• _Exercise_
When you copy the listing, reproduce each line as it appears and omit every image.
-- Task inputs follows --
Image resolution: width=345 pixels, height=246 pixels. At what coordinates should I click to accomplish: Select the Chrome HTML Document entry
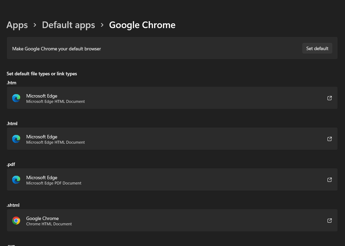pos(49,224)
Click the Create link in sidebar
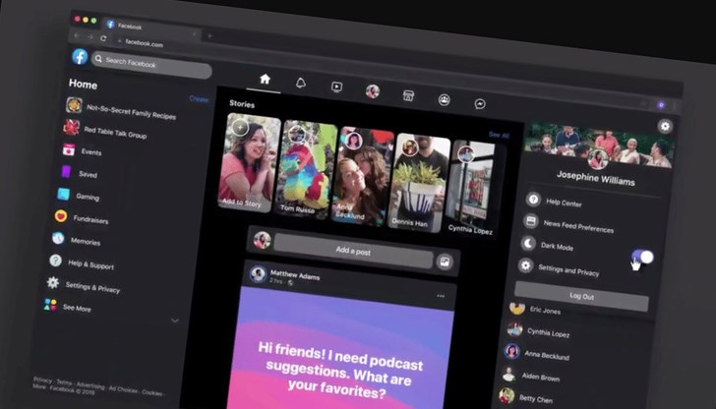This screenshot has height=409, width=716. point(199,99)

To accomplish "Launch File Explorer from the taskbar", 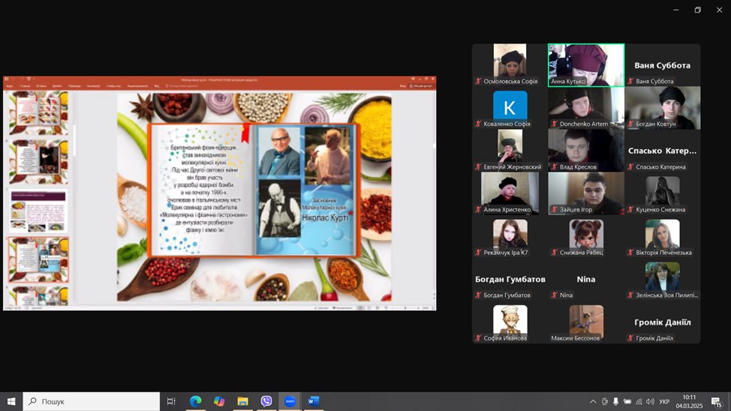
-- Task inputs concluded --
• _Answer space_
Image resolution: width=345 pixels, height=246 pixels. At what coordinates should I click to accomplish: Select the Chrome HTML Document entry
pos(49,224)
Click the Create link in sidebar
This screenshot has height=409, width=716. point(199,99)

To accomplish "Launch File Explorer from the taskbar", 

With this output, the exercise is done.